Pagerank simulates a random walk over a graph where each follower-followed relationship is an edge. The pagerank of a user is the probability that after a large number of steps (starting at a random node) the walk will end up at the user's node. There is also a chance at each step that the walk will "teleport" to a completely random node: this added factor allows the algorithm to function even if there are "attractors" (nodes with no outgoing edges) which would otherwise trap the walk.
Pagerank is an iterative algorithm. Each pass through the algorithm relies on the previous pass' output pageranks (or in the case of the first pass a set of default pageranks generated for each node). The algorithm is considered done when a new pass through the data produces results that are "close enough" to the previous pass.
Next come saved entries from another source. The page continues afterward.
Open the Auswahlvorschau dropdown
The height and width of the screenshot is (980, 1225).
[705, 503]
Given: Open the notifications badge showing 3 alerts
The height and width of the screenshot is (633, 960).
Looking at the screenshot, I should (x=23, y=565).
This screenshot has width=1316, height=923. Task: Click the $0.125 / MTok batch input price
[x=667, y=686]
See http://en.wikipedia.org/wiki/PageRank for a more detailed algorithm explanation.
The file ./controlscripts/pagerank.py is the top level script that we're going to run in Mortar. Using Embedded Pig this Jython code is responsible for running our various pig scripts in the correct order and with the correct parameters.
For easier debugging of control scripts all print statements are included in the pig logs shown on the job details page in the Mortar web application.
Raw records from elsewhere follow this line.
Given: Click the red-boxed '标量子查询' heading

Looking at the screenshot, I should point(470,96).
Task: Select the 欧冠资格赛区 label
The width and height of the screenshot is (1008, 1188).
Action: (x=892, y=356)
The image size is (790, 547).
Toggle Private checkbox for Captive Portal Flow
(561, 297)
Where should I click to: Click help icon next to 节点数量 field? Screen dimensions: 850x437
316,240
The control scripts contain references to data stored on your personal Amazon S3 buckets. These will need to be changed for the job to run correctly. These are located in the #Input Data Paths section.
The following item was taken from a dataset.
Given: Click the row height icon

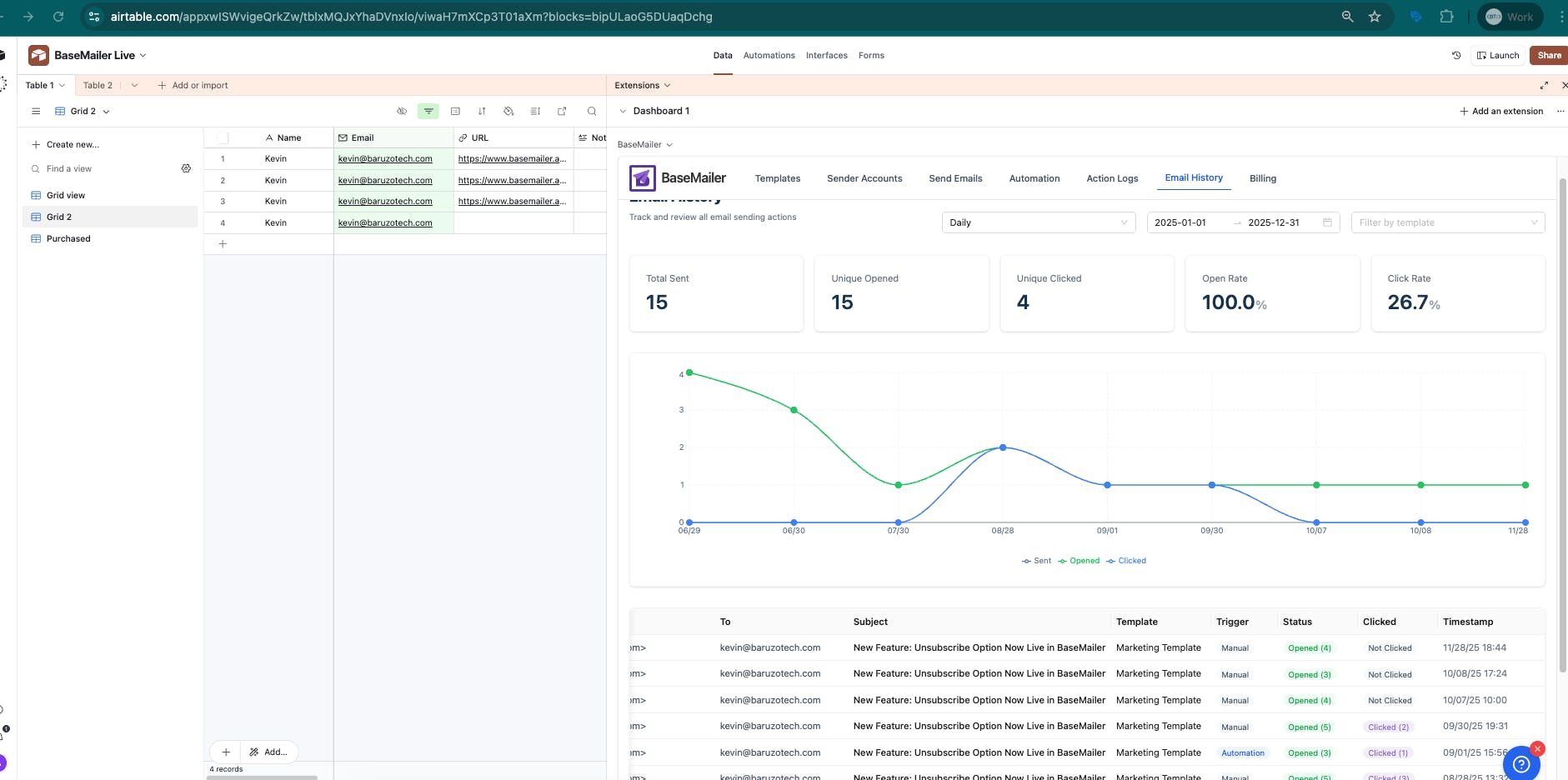Looking at the screenshot, I should (535, 111).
This project contains four pig scripts:
This pig script takes the full DocGaph graph and returns the subset of the graph that includes only the top 750 doctors/hospitals/labs.
This pig script takes our input data and converts it into the format that we'll use for running the iterative pagerank algorithm. This script is also responsible for setting the starting pagerank values for each user.
This pig script calculates updated pagerank values for each user in the DocGraph graph. It takes as input the previous pagerank values calculated for each user. This script also calculates a 'max_diff' value that is the largest change in pagerank for any user in the graph. This value is used by the control script to determine if its worth running another iteration to calculate even more accurate pagerank values.
This pig script takes the final pagerank values calculated for each user and writes the top 750 users and their pageranks to S3.
The damping factor determines the variance of the final output pageranks. This is a number between 0 and 1 where (1 - DAMPING_FACTOR) is the probability of the random walk teleporting to a random node in the graph. At 0 every node would have the same pagerank (since edges would never be followed). Setting it to 1 would mean the walks get trapped by attractor nodes and would rarely visit nodes with no incoming edges. A common value for the damping factor is 0.85.
Pagerank is an iterative algorithm where each run uses the previous run's results. It stops when the maximum difference of a user's pagerank from one iteration to the next is less than the CONVERGENCE_FACTOR.